Although a general positive correlation between T(OIT) and δ^2^H_fi_ is observed in the composite dataset, the correlation must be assessed separately for samples from different locations, as their ages may differ^21^, and thus their commonality cannot be assumed. The correlations were found to be non-significant (p > 0.05) for the Sümeg and the Piliscsaba datasets (Fig. 5B). Samples with signs of mechanical stress and/or containing secondary fluid inclusion (open circles in Fig. 5B) do not show systematic difference from other samples.
T(OIT) values show good positive correlations with the δ^18^O_fi_ values (Fig. 5C). The T(OIT) values are calculated from measured δ^18^O_cc_ and the δ^18^O_fi_. The lack of correlation T(OIT)-δ^18^O_cc_, and strong correlation T(OIT)-δ^18^O_fi_, indicate that that the decrease of OIT temperatures relative to the T(Δ_47_) is caused by the negative alteration of δ^18^O_fi_.
The bulk oxygen isotope composition of the fluid inclusion-hosted water can be altered by a number of processes, such as: (1) partial loss of fluid inclusion water by diffusion; (2) fluid inclusion refilling—complete or partial replacement of the original mineral-forming water with post-formational fluids; (3) entrapment of secondary inclusions; and (4) post-formational oxygen isotope exchange between the host calcite and the fluid inclusion water.
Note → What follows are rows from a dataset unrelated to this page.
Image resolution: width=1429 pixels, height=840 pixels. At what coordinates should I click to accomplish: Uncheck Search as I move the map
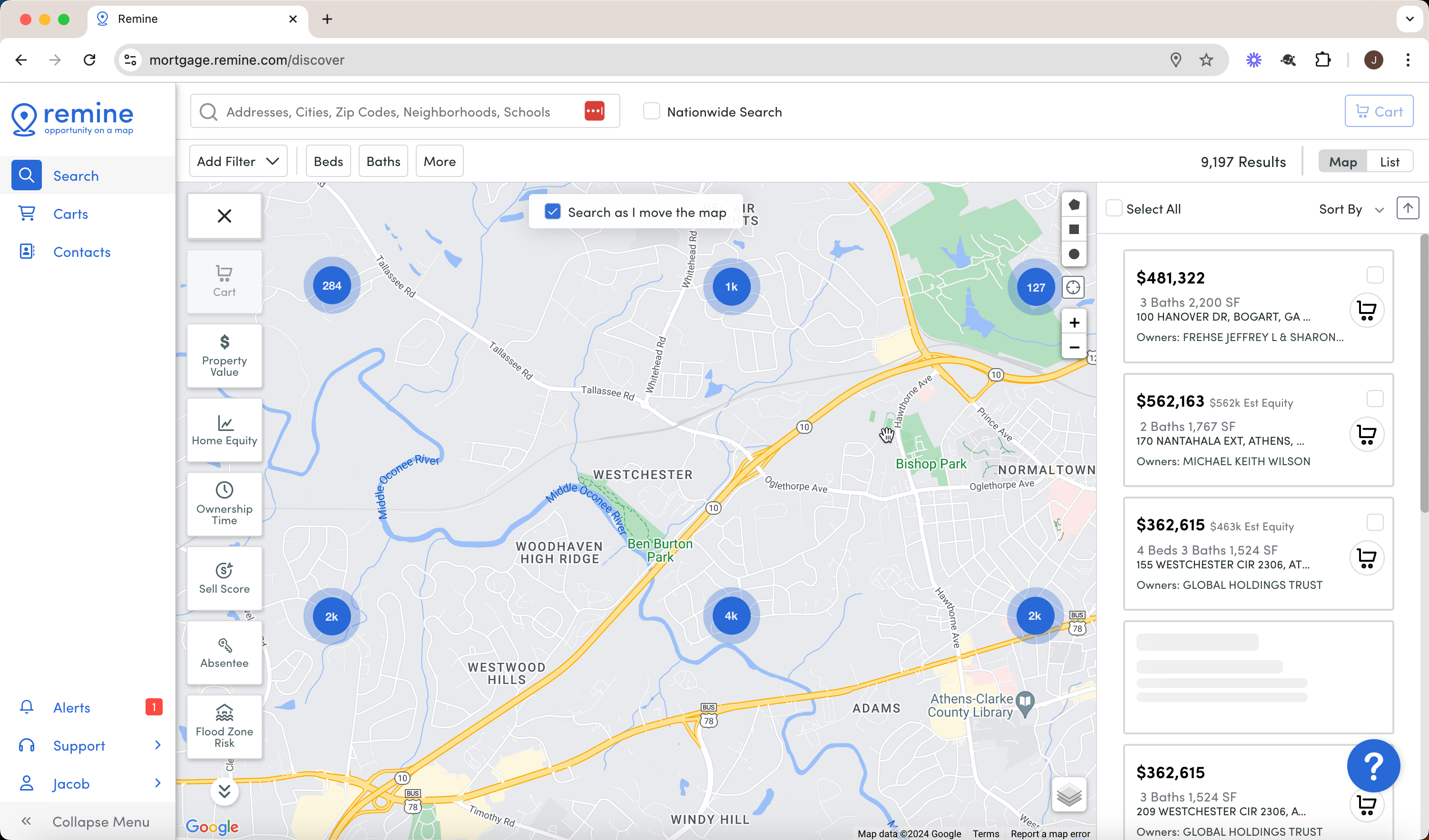[x=552, y=212]
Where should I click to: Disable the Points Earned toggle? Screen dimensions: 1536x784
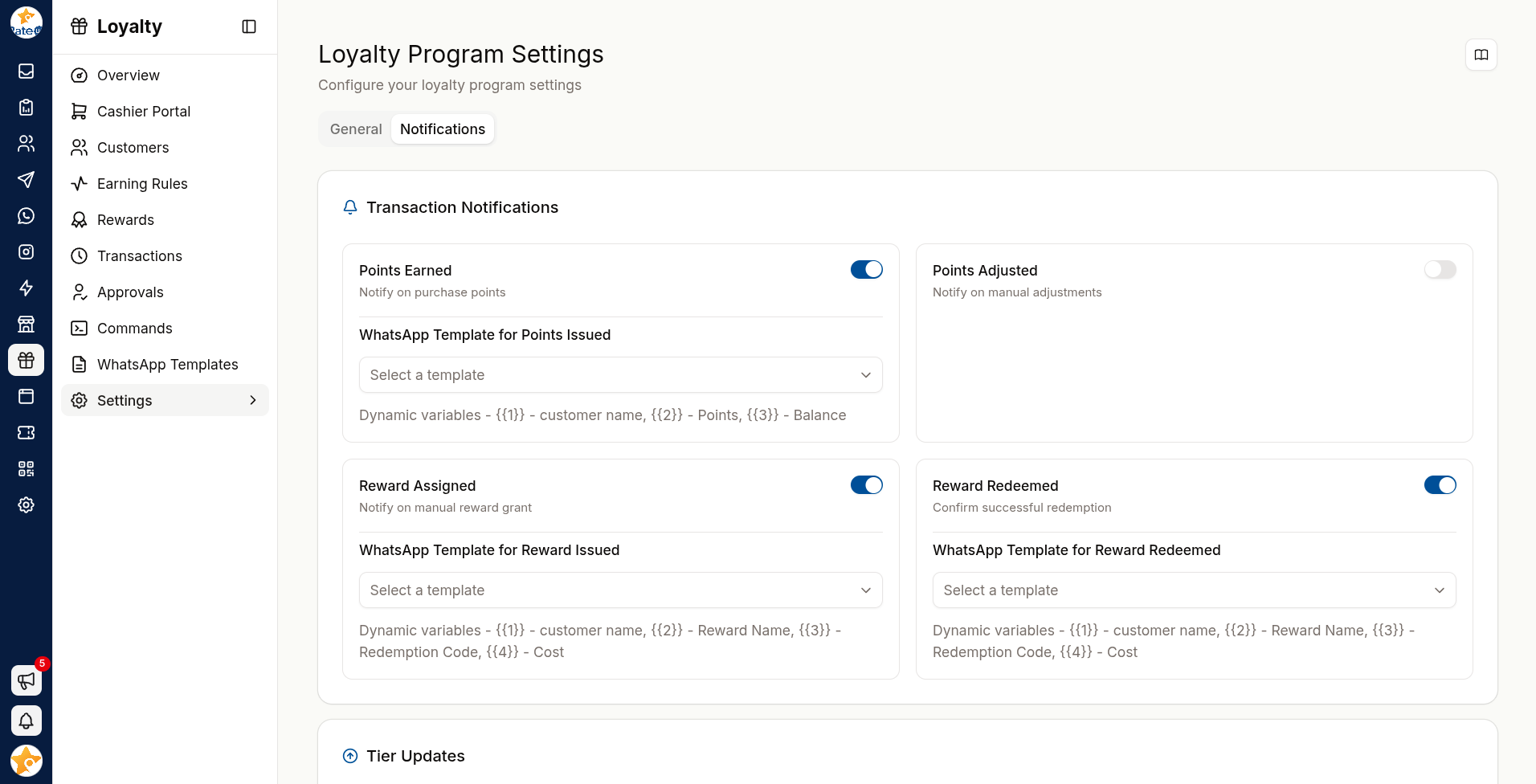(867, 270)
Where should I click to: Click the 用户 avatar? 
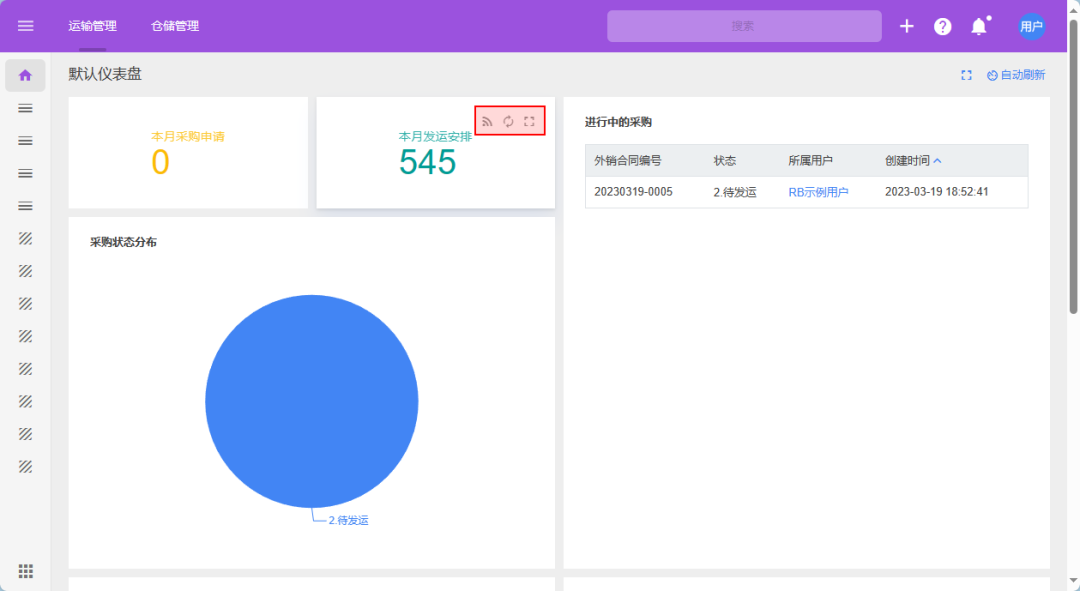coord(1031,26)
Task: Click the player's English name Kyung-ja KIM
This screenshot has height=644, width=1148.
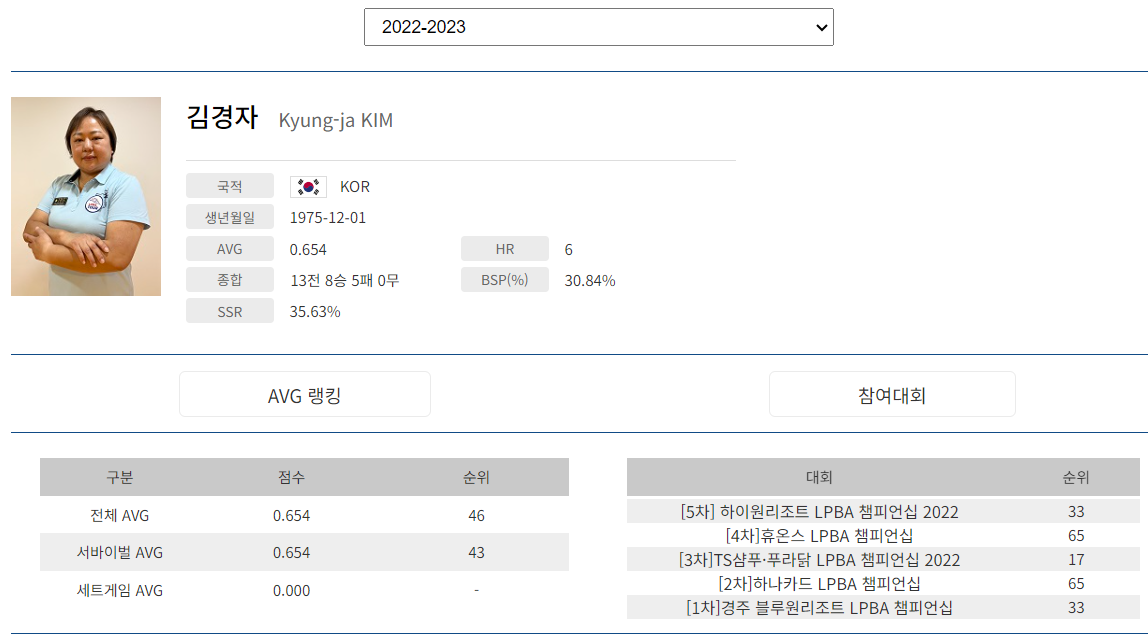Action: coord(337,120)
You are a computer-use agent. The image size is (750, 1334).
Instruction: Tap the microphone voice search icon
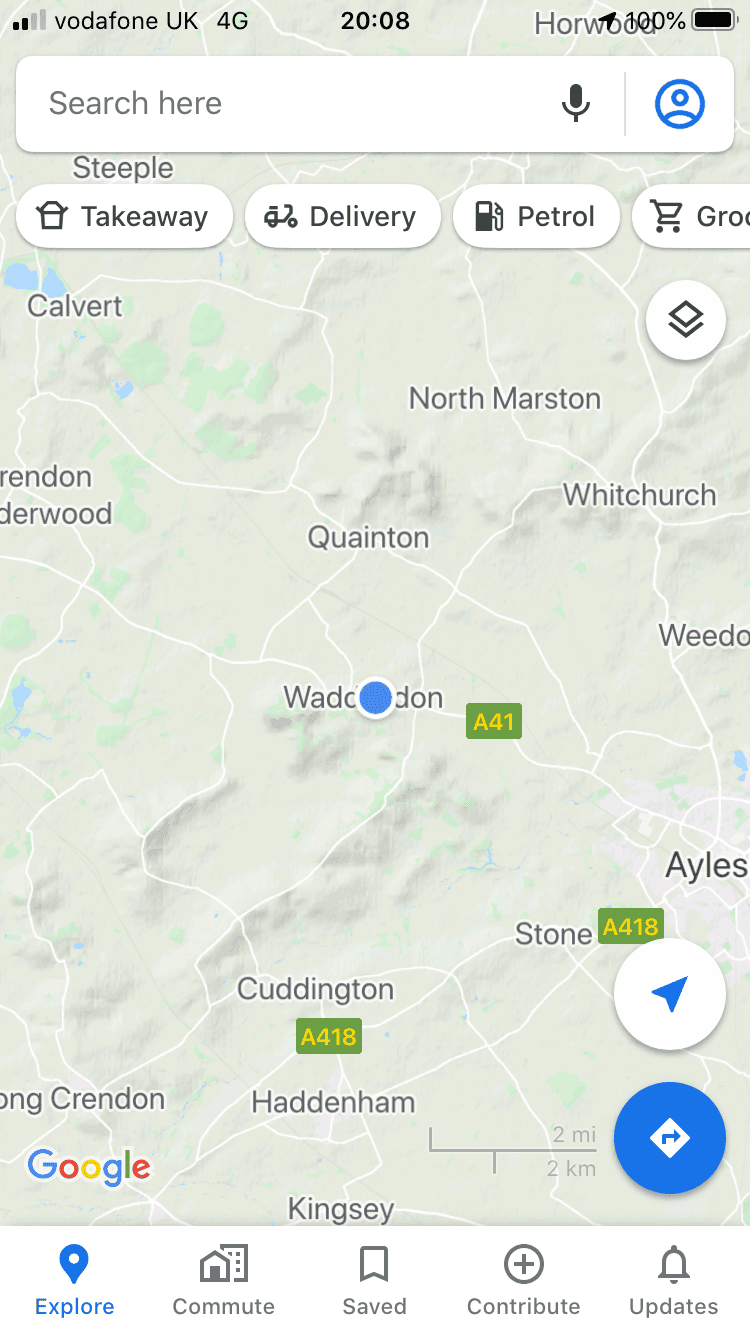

Signs of mechanical stress have been detected in some of the samples, which may suggest some release of inclusion water. Such release, however, is not expected to result in alteration of isotope compositions of preserved inclusions (only the bulk water content would be expected to decrease). A partial loss of fluid inclusion water by diffusion, would cause preferential removal of the light isotope ^16^O (and, respectively, shift of δ^18^O_fi_ values toward more positive values). Additionally, diffusive loss of water would affect both the δ^2^H_fi_ and δ^18^O_fi_ values, which would show the negative correlation with the water contents. This has not observed in the present dataset. Accordingly, the diffusive loss of water can be ruled out as a potential cause of the negative δ^18^O_fi_ shifts.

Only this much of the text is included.